When I look back over the past four years, here is a summary of what I think has worked for us; we've done a lot of hard work around prioritization; we've built compelling scorecards; we've created systems of accountability that create alignment and create the opportunity for teams to be empowered to actually deliver on their own missions while being aligned to the organization and we've measured both the health and strategic metrics, both of those at one time. And probably one of the biggest things that have come through utilize is that it's not actually just about having one piece of this pie. It's actually about having the entire pie and the only way to make progress towards the entire system is actually to do it very intermittently. It's not dissimilar to how we build software. We have to iteratively shift the culture quarter after quarter and year after year.
So, I'll start where I began, which is that this stuff is not an easy work even in telling the story of the past few years at Hootsuite.
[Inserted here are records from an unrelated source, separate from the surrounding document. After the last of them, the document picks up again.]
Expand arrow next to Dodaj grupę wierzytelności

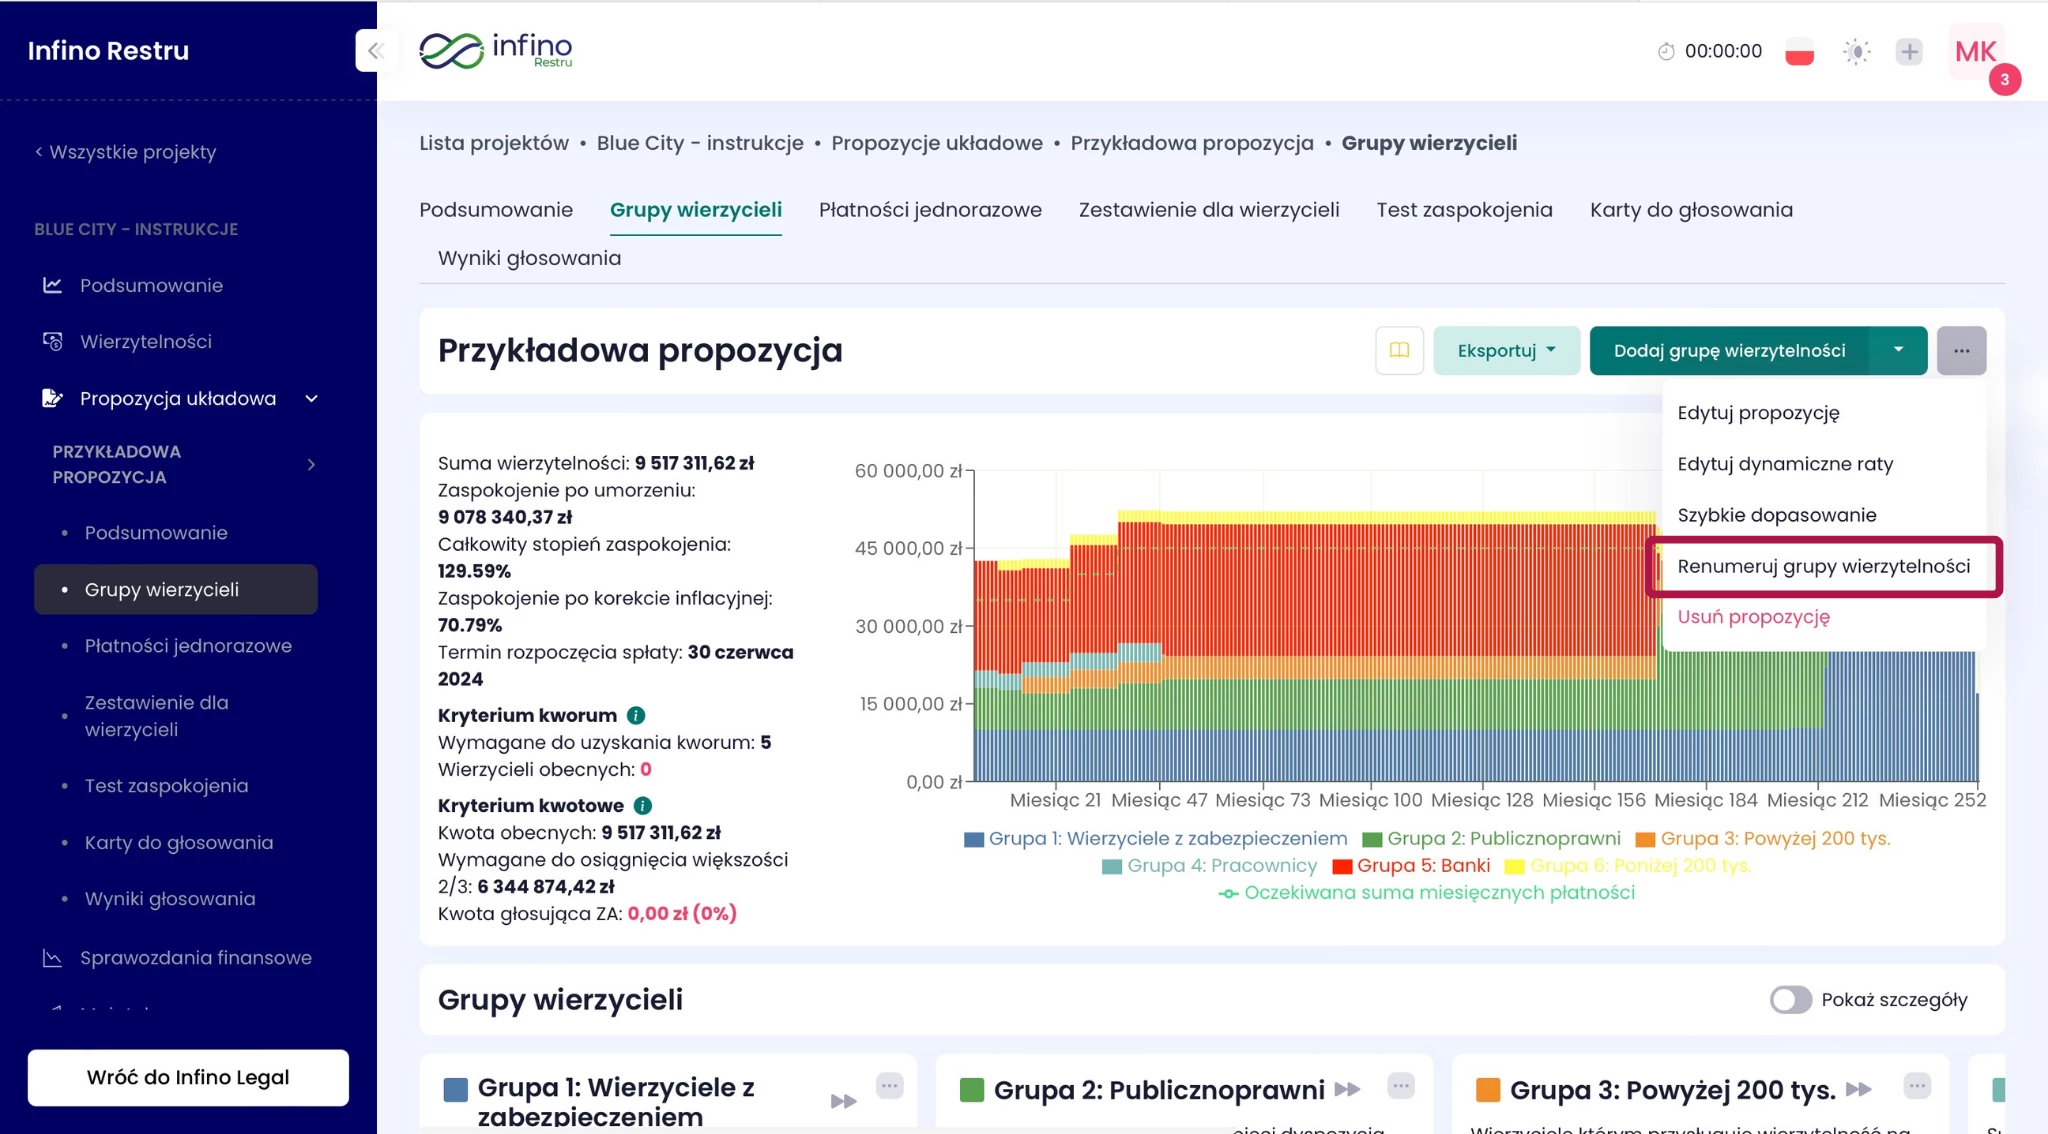pos(1898,351)
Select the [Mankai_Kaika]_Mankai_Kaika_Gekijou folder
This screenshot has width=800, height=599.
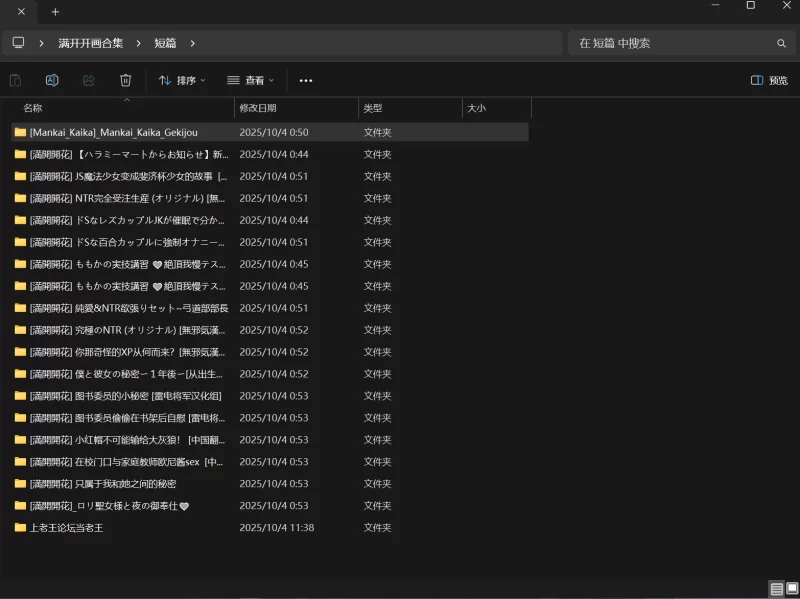pos(113,132)
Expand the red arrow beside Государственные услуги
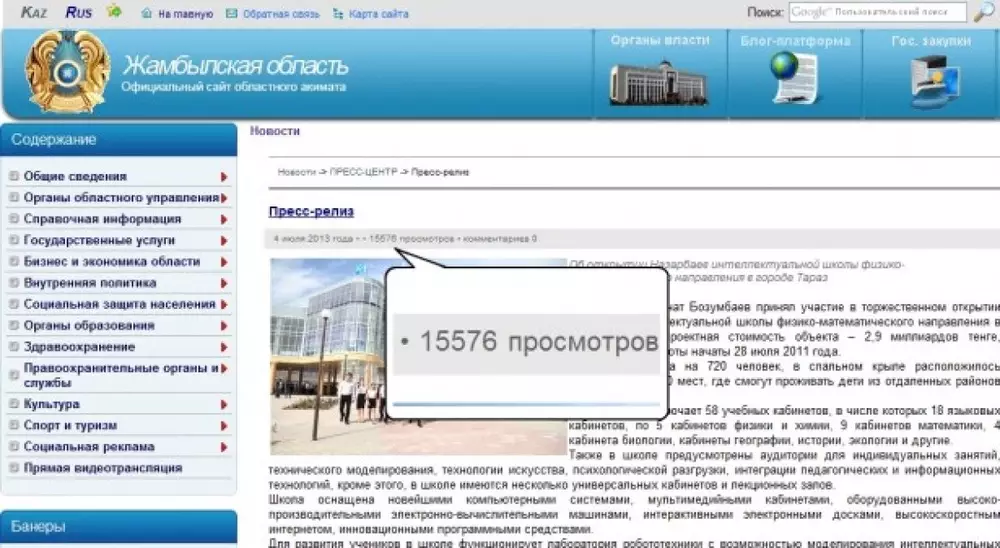 225,241
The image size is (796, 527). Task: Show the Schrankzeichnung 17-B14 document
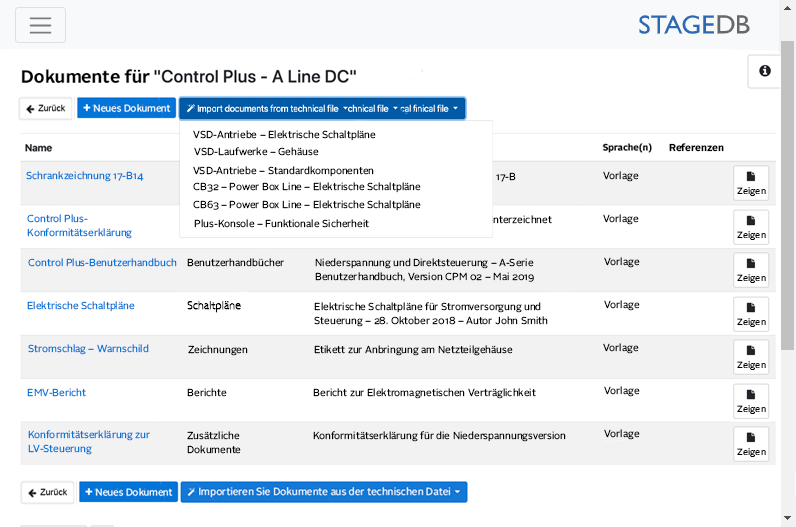[x=750, y=182]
It puts a little bit of a glassy tinge to it and it makes it seem like we knew the path more so than we actually did. But the truth is that we had a vague idea of where we want to go but we didn't have the roadmap to get there. And now I'd expect that many of you on similar but slightly different journeys within your organizations.
My hope in sharing this, it has inspired you to iterate on your internal processes and systems to create more direction, alignment and commitment. In the end, doing the hard work to shift the culture. Thank you.